Generalnie bardzo mi przypasowało to że było sporo humoru w filmie.
Również zauważyłam wiele niedociągnieć w filmie, np. to że Nora została w poprzedniej części spalona, że nikt nie zauważa Harrego w ministerstwie. Urzekły mnie też piękne plenery. Czasami akcja działa się tak szybko, że nic nie było widać, ale to zapewne dlatego, że chcieli po prostu aby film był "dynamiczny"... Szkoda że postać Zgredka została zmieniona. Pamiętam jego wielki oczy, a w tej części miał małe usta, oczka i w ogóle był mniejszy.
Ogólnie film ujdzie, jest zdecydowanie inny niż poprzednie
Mi tam jakoś pochowania tego oka nie brakowało ale fakt mógłby coś z nim zrobić, z tą Hedwiga w filmie dla mnie zrobili lepiej niż w książce, bo to expeliarmus to jednak był taki słaby dowód na to że go rozpoznali.
w sumei moze to malo istotne, ale jestem po prostu hmm tradycjonalistka i sie czepiam. ;) brakuje istotnych rzeczy ale nie jest zle. jak sie dorasta na rowni z harrym to sie ma obsesje :P.
Ja jakoś nie mogę przeżyć Pominiętej Sceny z Urodzinami Pottera :P A po zaatakowaniu Śmierciożerców Hermiona powiedziała do Harrego "o Harry zapomniałam że masz Urodziny"
Fatum0 - mnie pozytywnie zaskoczyło, że w ogóle wspomnieli o tym, że miał te siedemnaste urodziny i, że tym samym jest pełnoletni/nie ma już na sobie namiaru. Nie brakowało mi tortu w filmie i tego krótkiego przyjęcia.
dużo humoru???!!!! człowieku mnie ten film zdołował a ty mi gadasz ze za dużo humoru??? ten film był mroczny i przygnębiający, wymień mi sceny które były śmieszne , pewnie taniec, w scenie której prawie nikt nie rozumie bo jest zbyt ułomny.
ok, tylko akurat gdyby nie było tekstów które wywołują uśmiech na ustach to bym chyba wyszedł z kina przygnębiony (choć taki z lekka wyszłem)
humor byl ok, teksty rona smieszne itp ale jednak jak sie czytalo ksiazke to przynajmniej ja bylam przygnebiona. ksiazka nie jest wesola, raczej mroczna i sciska cie w dolku na sama mysl co sie moze stac.
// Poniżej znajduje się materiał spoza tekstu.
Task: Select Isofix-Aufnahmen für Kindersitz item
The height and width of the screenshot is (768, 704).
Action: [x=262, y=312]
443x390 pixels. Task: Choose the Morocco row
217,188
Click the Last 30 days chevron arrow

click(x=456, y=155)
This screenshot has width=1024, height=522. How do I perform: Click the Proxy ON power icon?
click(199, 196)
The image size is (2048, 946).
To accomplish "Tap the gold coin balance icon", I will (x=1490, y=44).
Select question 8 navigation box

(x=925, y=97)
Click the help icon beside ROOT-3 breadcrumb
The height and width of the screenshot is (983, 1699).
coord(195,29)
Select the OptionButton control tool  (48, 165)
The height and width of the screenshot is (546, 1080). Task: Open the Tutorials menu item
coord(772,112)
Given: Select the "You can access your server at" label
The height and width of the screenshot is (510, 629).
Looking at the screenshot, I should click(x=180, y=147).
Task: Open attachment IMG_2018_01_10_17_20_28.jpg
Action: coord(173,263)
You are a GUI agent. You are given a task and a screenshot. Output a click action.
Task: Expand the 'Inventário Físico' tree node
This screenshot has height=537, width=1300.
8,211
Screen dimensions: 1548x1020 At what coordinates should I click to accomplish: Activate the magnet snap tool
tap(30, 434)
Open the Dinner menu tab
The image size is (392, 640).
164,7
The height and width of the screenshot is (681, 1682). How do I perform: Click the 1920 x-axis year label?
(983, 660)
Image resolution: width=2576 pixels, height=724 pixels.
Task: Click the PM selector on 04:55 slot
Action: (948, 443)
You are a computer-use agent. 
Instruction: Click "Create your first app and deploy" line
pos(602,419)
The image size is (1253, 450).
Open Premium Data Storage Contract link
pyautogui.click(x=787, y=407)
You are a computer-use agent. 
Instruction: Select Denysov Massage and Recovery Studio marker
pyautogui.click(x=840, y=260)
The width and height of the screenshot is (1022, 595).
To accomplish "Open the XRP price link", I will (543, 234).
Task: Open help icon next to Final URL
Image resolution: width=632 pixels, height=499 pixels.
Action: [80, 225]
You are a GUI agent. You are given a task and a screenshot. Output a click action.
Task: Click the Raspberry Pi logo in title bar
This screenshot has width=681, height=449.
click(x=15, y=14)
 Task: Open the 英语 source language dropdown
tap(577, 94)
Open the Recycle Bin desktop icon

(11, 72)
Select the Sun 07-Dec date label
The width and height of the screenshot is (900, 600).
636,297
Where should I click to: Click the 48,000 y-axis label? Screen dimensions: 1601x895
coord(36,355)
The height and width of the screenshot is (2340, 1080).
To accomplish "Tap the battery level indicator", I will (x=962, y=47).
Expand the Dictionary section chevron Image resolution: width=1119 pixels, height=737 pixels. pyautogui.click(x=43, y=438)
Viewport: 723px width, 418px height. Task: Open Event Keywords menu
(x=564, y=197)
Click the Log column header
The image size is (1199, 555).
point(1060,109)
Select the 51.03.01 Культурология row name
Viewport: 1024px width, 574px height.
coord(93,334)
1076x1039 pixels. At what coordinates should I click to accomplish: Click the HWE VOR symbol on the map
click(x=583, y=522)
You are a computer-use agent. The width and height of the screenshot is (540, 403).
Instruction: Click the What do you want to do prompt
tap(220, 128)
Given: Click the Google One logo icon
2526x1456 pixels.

Rozbawiający był Wygląd Rona który wyglądał jakby był pod Wpływem czegoś innego niż Zatruty Medalion :D
mi tam najbardziej się nie podobało to, że było za mało Snape'a! toż to źle. na począku był (:)) ale później to tak malutko :(
w ogólnej rozrachubie film jest na prawdę dobry :) w porównaniu z poprzednimi wychodzi na przód może przez lepszą grafikę.
na sali jak np. wąż rzucał się na ekran były piski, a jak się pojawił zgredek to było: ohh jaki on słodki ;)
pomineli trochę wązniejszych szczegółów z książki ale w porównaniu z poprzednimi nie tak dużo ;)
moja ocena to: ja chcę jeszcze raz! ;) (nie wiem co zrobię gdy już zobaczę 2 część :()
W sumie przed chwilą, dopiero zrozumiałem czemu film podzielono na 2 części (nie biorąc pod uwagi długości).
- Panie prezesie, kasę tracimy, trza coś z tym zrobić.
- Mamy cały film zrobiony?
- No.. W sumie tak
- No to podzielmy go na dwie części, jedna będzie w listopadzie, a druga w lipcu. W lipcu przed drugą częścią puścimy znowu pierwszą, bo ludzie zapomną co się stało, przez te 8 miesięcy! I zbijemy jeszcze więcej kasiory!
- Faktycznie.. Genialne! Łubu dubu, niech żyje prezes naszego klubu!
-------
A właśnie dopiero teraz mi się przypomniały trzy sceny
- Lecący Dumbledore, który był totalnie bezcelowy - GANDALF NIEEEE!
- Brak przebrania Harry'ego na weselu.
- Jak Hermiona rzuciła na Harry'ego czar obrzydzający to nie wiedziałem co się stało, myślałem że mu przypadkiem jebła Depulso w twarz. Było to dość dziwnie pokazane.
Mi akurat to dobrze wyglądało, z tym Gandalfem to fakt, a ten brak przebrania to nawet lepiej głupio by było jak by zamiast Harrego był jakiś rudy chłopiec.
może inaczej.
nie będę czekać tak, że codziennie będę odliczać dni. ale gdy już zobaczę ostatnią część to pewnie będzie mi czegoś brakowało gdy następnym razem będę szła do kina ;)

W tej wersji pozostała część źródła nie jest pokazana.